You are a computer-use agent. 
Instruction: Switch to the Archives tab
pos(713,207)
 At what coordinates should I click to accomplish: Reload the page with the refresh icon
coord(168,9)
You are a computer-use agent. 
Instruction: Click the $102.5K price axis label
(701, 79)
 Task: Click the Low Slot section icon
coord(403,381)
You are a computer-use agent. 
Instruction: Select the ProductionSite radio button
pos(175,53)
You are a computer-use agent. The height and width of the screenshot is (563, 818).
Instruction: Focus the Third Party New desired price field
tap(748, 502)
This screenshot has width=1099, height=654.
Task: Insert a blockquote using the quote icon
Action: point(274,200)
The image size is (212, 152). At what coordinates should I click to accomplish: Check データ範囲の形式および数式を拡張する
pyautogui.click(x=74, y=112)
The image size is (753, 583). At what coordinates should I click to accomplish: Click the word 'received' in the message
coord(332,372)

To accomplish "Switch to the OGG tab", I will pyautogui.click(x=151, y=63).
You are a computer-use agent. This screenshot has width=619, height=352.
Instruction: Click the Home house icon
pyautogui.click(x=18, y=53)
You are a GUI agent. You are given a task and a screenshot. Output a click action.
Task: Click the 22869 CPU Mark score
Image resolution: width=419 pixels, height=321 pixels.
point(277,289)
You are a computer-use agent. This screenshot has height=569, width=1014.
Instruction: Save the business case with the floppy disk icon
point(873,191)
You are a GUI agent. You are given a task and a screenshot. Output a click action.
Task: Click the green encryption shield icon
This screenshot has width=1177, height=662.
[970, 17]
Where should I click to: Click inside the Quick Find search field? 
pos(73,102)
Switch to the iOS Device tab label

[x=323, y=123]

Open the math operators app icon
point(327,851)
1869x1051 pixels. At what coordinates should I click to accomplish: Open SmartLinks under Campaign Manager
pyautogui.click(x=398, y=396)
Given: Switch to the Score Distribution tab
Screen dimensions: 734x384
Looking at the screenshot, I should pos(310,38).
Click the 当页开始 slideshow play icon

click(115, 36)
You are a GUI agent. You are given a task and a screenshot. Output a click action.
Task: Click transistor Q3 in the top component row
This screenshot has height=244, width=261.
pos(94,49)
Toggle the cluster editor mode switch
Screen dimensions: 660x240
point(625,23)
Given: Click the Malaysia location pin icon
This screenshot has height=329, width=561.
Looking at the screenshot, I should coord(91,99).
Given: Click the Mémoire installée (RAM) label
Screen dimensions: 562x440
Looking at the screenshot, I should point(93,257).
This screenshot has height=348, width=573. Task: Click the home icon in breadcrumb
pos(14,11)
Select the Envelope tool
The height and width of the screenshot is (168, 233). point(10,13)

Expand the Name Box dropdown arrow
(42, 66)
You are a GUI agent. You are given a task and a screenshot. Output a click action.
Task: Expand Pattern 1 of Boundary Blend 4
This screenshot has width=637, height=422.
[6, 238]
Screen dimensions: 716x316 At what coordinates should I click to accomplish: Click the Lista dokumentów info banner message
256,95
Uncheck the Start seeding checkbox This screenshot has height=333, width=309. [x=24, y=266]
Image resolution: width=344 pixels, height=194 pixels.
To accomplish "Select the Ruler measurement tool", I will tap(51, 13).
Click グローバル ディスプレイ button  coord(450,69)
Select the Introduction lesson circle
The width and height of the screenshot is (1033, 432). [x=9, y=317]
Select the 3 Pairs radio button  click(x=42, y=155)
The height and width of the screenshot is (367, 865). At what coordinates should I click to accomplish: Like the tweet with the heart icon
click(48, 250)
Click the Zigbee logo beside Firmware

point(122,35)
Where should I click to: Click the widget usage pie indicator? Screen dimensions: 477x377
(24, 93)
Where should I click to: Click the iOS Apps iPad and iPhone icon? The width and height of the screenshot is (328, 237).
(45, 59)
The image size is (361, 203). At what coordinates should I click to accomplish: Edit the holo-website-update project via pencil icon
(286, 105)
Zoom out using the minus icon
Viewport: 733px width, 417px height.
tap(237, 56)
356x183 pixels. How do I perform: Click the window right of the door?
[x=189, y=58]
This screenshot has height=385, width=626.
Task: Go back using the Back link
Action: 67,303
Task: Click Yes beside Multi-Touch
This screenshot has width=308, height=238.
____________________
Give an exact copy of the lines above from the line with "This screenshot has height=244, width=261." up to and including the line with "Given: Click the Mémoire", and leave everything else out.

→ Task result:
This screenshot has height=244, width=261.
pos(94,49)
Toggle the cluster editor mode switch
Screen dimensions: 660x240
point(625,23)
Given: Click the Malaysia location pin icon
This screenshot has height=329, width=561.
Looking at the screenshot, I should coord(91,99).
Given: Click the Mémoire installée (RAM) label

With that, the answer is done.